> _Your assignment_
In full and word for word, restate the lines of the listing.

> _Provided data_
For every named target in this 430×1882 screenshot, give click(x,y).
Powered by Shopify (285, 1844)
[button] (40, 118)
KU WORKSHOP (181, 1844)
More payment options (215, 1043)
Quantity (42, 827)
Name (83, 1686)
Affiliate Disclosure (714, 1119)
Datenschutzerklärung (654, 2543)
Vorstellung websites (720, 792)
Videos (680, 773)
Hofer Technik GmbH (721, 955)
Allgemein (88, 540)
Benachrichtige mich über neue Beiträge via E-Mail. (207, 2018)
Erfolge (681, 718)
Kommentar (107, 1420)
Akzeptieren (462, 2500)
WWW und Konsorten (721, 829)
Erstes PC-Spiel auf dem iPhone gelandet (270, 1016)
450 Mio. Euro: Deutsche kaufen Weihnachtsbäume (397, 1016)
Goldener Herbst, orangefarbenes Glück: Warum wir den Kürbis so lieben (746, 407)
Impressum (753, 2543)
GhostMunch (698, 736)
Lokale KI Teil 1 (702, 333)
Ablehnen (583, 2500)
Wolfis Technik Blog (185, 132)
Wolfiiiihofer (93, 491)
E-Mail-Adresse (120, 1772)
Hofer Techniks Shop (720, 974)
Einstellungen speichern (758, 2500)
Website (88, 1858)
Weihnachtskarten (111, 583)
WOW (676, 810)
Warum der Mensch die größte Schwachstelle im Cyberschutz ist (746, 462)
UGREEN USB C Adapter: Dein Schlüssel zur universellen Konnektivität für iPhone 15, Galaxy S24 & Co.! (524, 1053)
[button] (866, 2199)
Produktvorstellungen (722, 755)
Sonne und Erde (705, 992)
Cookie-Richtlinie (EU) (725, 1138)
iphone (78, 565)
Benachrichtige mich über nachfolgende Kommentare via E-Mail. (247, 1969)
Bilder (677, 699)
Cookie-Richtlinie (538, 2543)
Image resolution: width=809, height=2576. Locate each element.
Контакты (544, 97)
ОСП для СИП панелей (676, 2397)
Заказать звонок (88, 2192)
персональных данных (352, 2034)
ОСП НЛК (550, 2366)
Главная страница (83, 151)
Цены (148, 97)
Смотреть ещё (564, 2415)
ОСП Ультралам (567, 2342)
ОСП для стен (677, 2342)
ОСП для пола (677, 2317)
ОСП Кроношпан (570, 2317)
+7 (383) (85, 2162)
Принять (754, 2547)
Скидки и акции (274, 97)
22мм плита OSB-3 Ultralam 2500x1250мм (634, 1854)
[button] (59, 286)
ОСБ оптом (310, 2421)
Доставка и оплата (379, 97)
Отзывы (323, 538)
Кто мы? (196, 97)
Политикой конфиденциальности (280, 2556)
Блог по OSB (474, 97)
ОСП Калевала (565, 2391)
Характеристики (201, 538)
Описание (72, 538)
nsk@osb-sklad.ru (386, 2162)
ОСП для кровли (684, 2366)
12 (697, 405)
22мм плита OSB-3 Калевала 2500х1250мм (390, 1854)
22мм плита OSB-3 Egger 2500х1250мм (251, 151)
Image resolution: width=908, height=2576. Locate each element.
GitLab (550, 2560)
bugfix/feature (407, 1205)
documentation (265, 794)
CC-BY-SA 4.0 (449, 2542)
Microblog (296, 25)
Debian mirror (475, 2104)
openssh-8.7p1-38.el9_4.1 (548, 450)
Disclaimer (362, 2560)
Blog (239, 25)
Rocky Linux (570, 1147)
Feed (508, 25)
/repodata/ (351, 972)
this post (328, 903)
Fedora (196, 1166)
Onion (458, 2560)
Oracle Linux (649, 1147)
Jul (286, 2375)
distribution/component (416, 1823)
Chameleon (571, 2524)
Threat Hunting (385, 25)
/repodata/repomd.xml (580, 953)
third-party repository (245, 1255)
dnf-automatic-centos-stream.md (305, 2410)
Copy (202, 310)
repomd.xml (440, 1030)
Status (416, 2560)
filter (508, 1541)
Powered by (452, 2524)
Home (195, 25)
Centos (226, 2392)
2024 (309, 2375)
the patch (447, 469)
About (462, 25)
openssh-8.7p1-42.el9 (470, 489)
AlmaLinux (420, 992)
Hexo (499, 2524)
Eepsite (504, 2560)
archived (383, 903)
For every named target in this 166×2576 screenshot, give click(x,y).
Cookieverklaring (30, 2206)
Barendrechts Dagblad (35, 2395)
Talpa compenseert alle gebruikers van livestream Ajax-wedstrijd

> _Result below_
For every named target in this 430×1882 screenshot, give click(x,y).
Powered by Shopify (285, 1844)
[button] (40, 118)
KU WORKSHOP (181, 1844)
More payment options (215, 1043)
Quantity (42, 827)
Name (83, 1686)
Affiliate Disclosure (714, 1119)
Datenschutzerklärung (654, 2543)
Vorstellung websites (720, 792)
Videos (680, 773)
Hofer Technik GmbH (721, 955)
Allgemein (88, 540)
Benachrichtige mich über neue Beiträge via E-Mail. (207, 2018)
Erfolge (681, 718)
Kommentar (107, 1420)
Akzeptieren (462, 2500)
WWW und Konsorten (721, 829)
Erstes PC-Spiel auf dem iPhone gelandet (270, 1016)
450 Mio. Euro: Deutsche kaufen Weihnachtsbäume (397, 1016)
Goldener Herbst, orangefarbenes Glück: Warum wir den Kürbis so lieben (746, 407)
Impressum (753, 2543)
GhostMunch (698, 736)
Lokale KI Teil 1 (702, 333)
Ablehnen (583, 2500)
Wolfis Technik Blog (185, 132)
Wolfiiiihofer (93, 491)
E-Mail-Adresse (120, 1772)
Hofer Techniks Shop (720, 974)
Einstellungen speichern (758, 2500)
Website (88, 1858)
Weihnachtskarten (111, 583)
WOW (676, 810)
Warum der Mensch die größte Schwachstelle im Cyberschutz ist (746, 462)
UGREEN USB C Adapter: Dein Schlüssel zur universellen Konnektivität für iPhone 15, Galaxy S24 & Co.! (524, 1053)
[button] (866, 2199)
Produktvorstellungen (722, 755)
Sonne und Erde (705, 992)
Cookie-Richtlinie (EU) (725, 1138)
iphone (78, 565)
Benachrichtige mich über nachfolgende Kommentare via E-Mail. (247, 1969)
Bilder (677, 699)
Cookie-Richtlinie (538, 2543)
Image resolution: width=809, height=2576. Locate each element.
Контакты (544, 97)
ОСП для СИП панелей (676, 2397)
Заказать звонок (88, 2192)
персональных данных (352, 2034)
ОСП НЛК (550, 2366)
Главная страница (83, 151)
Цены (148, 97)
Смотреть ещё (564, 2415)
ОСП Ультралам (567, 2342)
ОСП для стен (677, 2342)
ОСП для пола (677, 2317)
ОСП Кроношпан (570, 2317)
+7 (383) (85, 2162)
Принять (754, 2547)
Скидки и акции (274, 97)
22мм плита OSB-3 Ultralam 2500x1250мм (634, 1854)
[button] (59, 286)
ОСБ оптом (310, 2421)
Доставка и оплата (379, 97)
Отзывы (323, 538)
Кто мы? (196, 97)
Политикой конфиденциальности (280, 2556)
Блог по OSB (474, 97)
ОСП Калевала (565, 2391)
Характеристики (201, 538)
Описание (72, 538)
nsk@osb-sklad.ru (386, 2162)
ОСП для кровли (684, 2366)
12 (697, 405)
22мм плита OSB-3 Калевала 2500х1250мм (390, 1854)
22мм плита OSB-3 Egger 2500х1250мм (251, 151)
Image resolution: width=908, height=2576. Locate each element.
GitLab (550, 2560)
bugfix/feature (407, 1205)
documentation (265, 794)
CC-BY-SA 4.0 (449, 2542)
Microblog (296, 25)
Debian mirror (475, 2104)
openssh-8.7p1-38.el9_4.1 (548, 450)
Disclaimer (362, 2560)
Blog (239, 25)
Rocky Linux (570, 1147)
Feed (508, 25)
/repodata/ (351, 972)
this post (328, 903)
Fedora (196, 1166)
Onion (458, 2560)
Oracle Linux (649, 1147)
Jul (286, 2375)
distribution/component (416, 1823)
Chameleon (571, 2524)
Threat Hunting (385, 25)
/repodata/repomd.xml (580, 953)
third-party repository (245, 1255)
dnf-automatic-centos-stream.md (305, 2410)
Copy (202, 310)
repomd.xml (440, 1030)
Status (416, 2560)
filter (508, 1541)
Powered by (452, 2524)
Home (195, 25)
Centos (226, 2392)
2024 (309, 2375)
the patch (447, 469)
About (462, 25)
openssh-8.7p1-42.el9 (470, 489)
AlmaLinux (420, 992)
Hexo (499, 2524)
Eepsite (504, 2560)
archived (383, 903)
For every named target in this 166×2576 screenshot, give click(x,y).
Cookieverklaring (30, 2206)
Barendrechts Dagblad (35, 2395)
Talpa compenseert alle gebruikers van livestream Ajax-wedstrijd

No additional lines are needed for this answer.